→ **What you are asked to do**: What lines of the listing include the string "legend"? Show them all.
-- The data follows --
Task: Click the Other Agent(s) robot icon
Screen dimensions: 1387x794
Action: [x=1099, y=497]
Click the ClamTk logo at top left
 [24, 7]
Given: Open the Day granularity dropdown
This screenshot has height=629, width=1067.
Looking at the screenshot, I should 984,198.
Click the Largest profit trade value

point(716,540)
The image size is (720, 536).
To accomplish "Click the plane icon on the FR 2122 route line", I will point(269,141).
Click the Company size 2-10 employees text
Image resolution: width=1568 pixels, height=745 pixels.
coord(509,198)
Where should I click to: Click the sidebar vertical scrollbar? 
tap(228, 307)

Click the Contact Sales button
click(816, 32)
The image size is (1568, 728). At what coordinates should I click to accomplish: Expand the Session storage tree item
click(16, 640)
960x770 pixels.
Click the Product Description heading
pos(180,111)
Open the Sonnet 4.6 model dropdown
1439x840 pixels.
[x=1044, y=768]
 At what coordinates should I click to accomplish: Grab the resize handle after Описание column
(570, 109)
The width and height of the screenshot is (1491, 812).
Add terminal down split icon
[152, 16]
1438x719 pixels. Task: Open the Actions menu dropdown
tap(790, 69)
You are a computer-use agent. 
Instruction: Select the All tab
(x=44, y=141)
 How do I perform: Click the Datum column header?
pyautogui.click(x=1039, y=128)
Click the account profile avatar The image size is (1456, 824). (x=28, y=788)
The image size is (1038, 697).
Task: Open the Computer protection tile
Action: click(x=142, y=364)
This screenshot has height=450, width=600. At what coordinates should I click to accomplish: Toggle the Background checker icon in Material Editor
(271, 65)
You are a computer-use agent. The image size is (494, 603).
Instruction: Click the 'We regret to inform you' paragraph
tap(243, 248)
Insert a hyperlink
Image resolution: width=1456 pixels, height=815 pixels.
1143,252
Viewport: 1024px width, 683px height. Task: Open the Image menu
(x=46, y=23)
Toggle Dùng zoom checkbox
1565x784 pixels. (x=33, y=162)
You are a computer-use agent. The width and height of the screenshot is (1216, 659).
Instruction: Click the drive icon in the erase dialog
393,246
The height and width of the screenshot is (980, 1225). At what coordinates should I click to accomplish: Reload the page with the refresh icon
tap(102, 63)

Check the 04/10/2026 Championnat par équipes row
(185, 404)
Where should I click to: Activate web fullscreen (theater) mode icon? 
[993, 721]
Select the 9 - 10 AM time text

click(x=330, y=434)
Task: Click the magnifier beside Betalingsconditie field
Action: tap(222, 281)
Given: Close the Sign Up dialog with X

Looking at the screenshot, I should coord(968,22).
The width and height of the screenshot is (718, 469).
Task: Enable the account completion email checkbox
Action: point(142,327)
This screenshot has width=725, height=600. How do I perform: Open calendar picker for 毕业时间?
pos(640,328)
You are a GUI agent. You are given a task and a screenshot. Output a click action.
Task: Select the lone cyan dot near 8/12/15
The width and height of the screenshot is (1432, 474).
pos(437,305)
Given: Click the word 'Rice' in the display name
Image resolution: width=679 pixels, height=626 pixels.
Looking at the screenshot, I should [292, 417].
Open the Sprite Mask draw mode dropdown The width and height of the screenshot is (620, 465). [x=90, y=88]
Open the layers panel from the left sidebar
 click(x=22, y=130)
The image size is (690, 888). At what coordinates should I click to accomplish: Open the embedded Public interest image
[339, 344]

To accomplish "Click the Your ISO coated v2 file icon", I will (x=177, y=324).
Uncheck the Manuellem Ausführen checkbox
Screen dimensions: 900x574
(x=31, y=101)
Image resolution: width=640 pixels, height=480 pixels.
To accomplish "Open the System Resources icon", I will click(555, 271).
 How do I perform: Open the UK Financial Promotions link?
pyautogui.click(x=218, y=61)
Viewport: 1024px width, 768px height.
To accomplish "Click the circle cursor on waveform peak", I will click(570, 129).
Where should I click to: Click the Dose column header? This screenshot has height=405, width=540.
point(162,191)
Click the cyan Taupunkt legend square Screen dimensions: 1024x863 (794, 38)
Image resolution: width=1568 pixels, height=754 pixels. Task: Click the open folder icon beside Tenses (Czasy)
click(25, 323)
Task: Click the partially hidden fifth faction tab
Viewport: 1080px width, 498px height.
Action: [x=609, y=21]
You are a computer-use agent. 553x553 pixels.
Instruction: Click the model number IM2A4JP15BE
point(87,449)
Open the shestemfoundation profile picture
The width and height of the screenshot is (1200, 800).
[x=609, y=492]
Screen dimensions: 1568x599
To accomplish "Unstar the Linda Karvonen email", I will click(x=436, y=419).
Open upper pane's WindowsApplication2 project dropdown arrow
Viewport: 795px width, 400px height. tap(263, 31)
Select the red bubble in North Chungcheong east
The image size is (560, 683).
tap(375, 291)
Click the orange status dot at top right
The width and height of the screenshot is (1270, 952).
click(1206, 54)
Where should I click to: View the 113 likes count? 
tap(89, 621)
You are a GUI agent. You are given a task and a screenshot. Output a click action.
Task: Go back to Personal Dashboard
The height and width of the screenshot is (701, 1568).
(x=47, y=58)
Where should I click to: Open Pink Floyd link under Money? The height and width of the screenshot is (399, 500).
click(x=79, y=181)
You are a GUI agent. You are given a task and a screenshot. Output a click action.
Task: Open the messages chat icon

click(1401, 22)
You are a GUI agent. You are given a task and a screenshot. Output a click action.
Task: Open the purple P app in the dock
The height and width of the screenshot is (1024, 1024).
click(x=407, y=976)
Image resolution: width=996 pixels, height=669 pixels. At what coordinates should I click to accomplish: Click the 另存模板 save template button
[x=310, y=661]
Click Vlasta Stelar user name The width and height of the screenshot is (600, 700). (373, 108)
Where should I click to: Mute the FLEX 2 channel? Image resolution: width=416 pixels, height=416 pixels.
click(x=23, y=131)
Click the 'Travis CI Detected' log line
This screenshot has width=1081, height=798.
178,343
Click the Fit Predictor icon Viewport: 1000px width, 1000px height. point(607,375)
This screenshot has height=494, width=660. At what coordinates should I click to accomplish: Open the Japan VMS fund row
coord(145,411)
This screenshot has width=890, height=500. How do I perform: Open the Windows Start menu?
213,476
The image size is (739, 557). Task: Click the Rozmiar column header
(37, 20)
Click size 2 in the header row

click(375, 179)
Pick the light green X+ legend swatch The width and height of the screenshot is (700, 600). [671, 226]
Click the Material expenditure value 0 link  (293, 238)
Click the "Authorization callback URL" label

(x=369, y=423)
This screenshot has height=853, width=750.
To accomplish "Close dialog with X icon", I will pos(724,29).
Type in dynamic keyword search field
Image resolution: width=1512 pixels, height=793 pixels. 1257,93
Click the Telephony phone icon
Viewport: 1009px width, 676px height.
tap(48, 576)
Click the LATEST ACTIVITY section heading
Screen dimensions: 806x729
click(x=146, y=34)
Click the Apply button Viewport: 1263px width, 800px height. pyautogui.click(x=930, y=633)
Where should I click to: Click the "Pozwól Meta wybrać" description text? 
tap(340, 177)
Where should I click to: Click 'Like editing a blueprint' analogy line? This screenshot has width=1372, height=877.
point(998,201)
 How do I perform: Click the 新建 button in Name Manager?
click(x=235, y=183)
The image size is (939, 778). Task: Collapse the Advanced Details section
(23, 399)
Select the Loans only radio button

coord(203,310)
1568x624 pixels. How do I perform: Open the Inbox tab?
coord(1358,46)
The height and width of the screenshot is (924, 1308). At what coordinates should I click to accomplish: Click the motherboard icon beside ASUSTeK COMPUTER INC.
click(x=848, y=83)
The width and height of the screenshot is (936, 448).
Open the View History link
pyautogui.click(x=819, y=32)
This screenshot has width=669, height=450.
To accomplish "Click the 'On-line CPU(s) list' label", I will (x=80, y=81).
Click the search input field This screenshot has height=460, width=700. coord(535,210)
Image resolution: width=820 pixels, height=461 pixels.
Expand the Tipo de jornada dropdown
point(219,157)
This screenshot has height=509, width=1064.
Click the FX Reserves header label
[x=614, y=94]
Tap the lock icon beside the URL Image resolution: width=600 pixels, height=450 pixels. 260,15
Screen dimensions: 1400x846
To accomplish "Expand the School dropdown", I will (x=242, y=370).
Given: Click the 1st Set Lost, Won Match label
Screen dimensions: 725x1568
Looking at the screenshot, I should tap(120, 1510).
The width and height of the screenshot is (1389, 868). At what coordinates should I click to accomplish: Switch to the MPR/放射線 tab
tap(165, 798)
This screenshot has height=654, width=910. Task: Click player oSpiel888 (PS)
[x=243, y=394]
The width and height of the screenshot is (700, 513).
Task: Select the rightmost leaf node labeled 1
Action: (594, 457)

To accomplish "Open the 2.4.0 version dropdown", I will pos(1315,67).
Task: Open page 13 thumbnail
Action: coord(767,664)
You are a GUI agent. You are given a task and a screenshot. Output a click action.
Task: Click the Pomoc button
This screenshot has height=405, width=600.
-- The data concluded --
→ **Written answer**:
Click the cyan Taupunkt legend square Screen dimensions: 1024x863 (794, 38)
Pick the light green X+ legend swatch The width and height of the screenshot is (700, 600). [671, 226]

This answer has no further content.